Murder by the Book: The Murder of Karyn Slover
Defense Efforts
In September 2000, Macon County Circuit Judge James Hendrian ordered that Herald & Review editor Peggy Bellows be jailed, citing her for contempt of a court order involving photos she had taken of police searches of the Slover property. None had been published in the newspaper, and Bellows had refused to turn them over to the defense attorney Vigneri. However, the newspaper stated it would appeal, so Bellows remained free.
Vigneri contended that the photos could assist him to prove that the police had compromised the search area when they entered Miracle Motors in 1998. Bellows argued that the newspaper had the right to control publication of its materials, which included photos. Since Vigneri had not exhausted other means to prove contamination at the search site, they claimed they were within their rights to keep the photos private. "We prefer to cover the news," publisher Michael Gulledge was quoted in Associated Press coverage, "not be part of it."

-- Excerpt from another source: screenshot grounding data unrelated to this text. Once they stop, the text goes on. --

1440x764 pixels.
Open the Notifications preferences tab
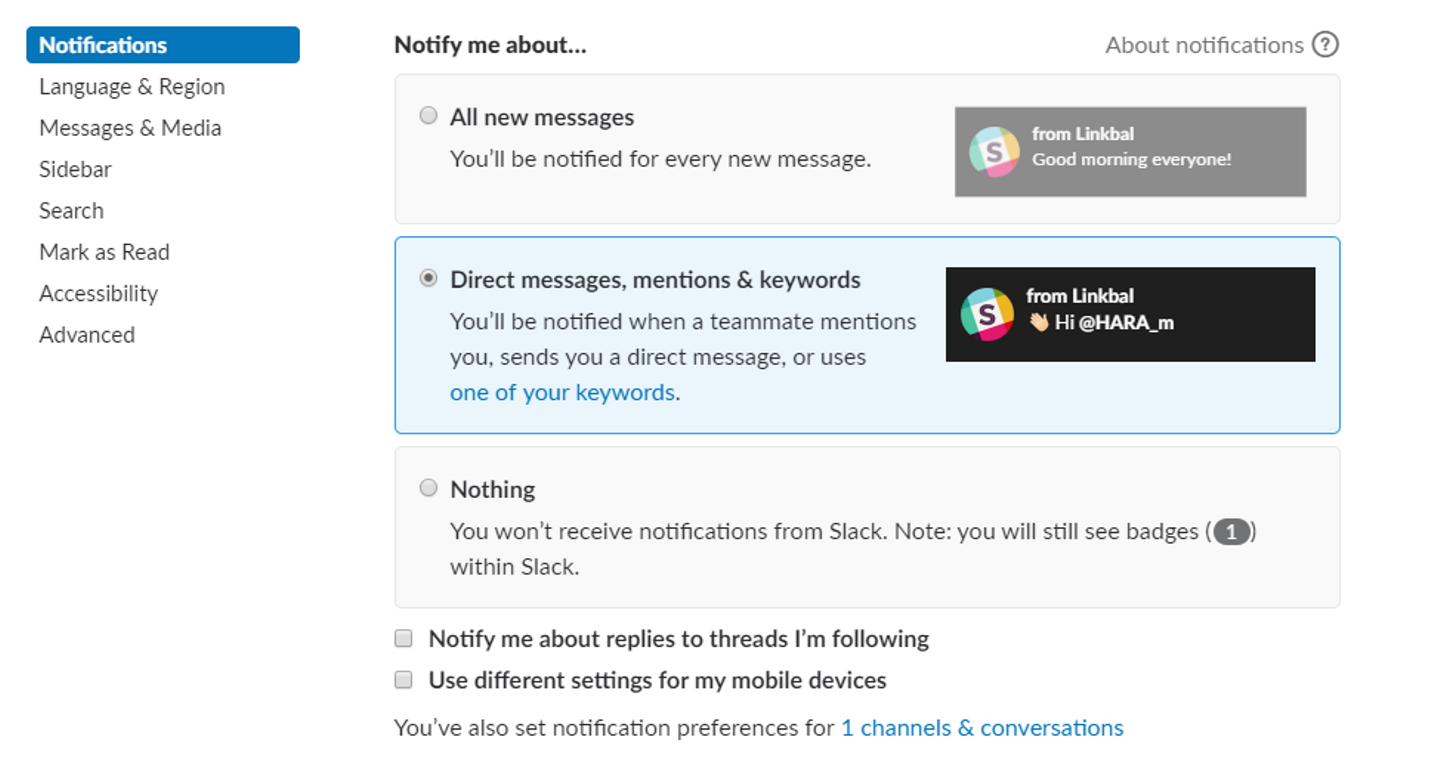103,45
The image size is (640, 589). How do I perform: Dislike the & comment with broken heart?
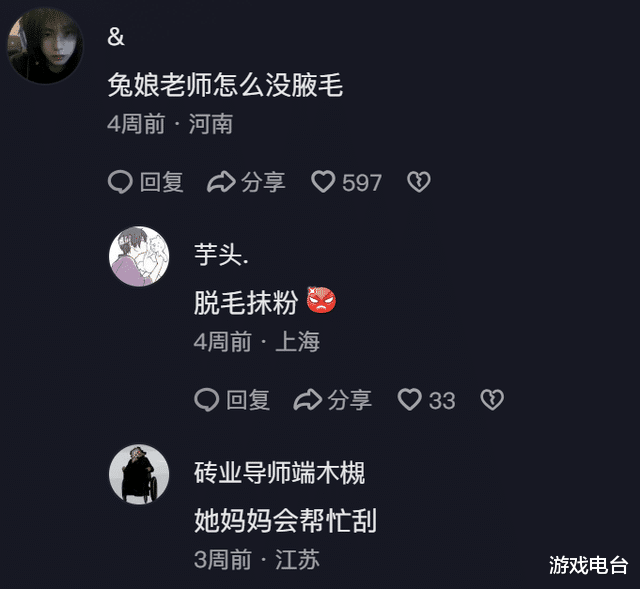419,182

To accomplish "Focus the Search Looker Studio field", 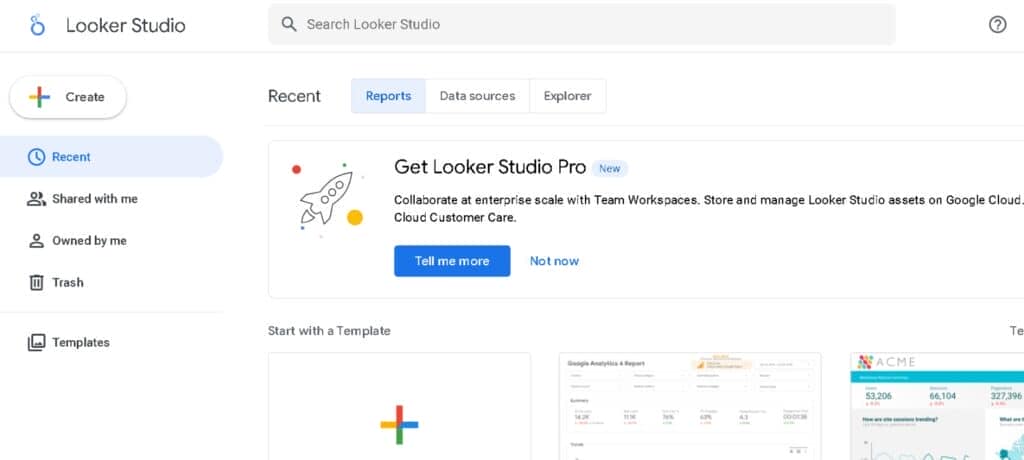I will coord(590,24).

Nine months later, the Chicago Sun-Times reported that Vigneri had used the Internet to seek out people who were experts in buttons. There are sites devoted to button collectors, and when his search became part of a discussion board, a participant alerted the Herald & Review.
The button believed to match the designer jeans that Karyn had worn the day she disappeared and the other found at the used-car lot that seemed to have come off her shirt were potentially explosive evidence. Vigneri hoped to find someone to testify that the buttons and jeans rivet were common, taking some force out of the prosecution's theory that they had come from Karyn's clothing. They were ready to challenge the prosecution's claim that only 10,000 pairs of jeans with this rivet had been manufactured. They would claim that over 200,000 had been made.
Both sides made final preparations, although not everything would get into the trial as each hoped.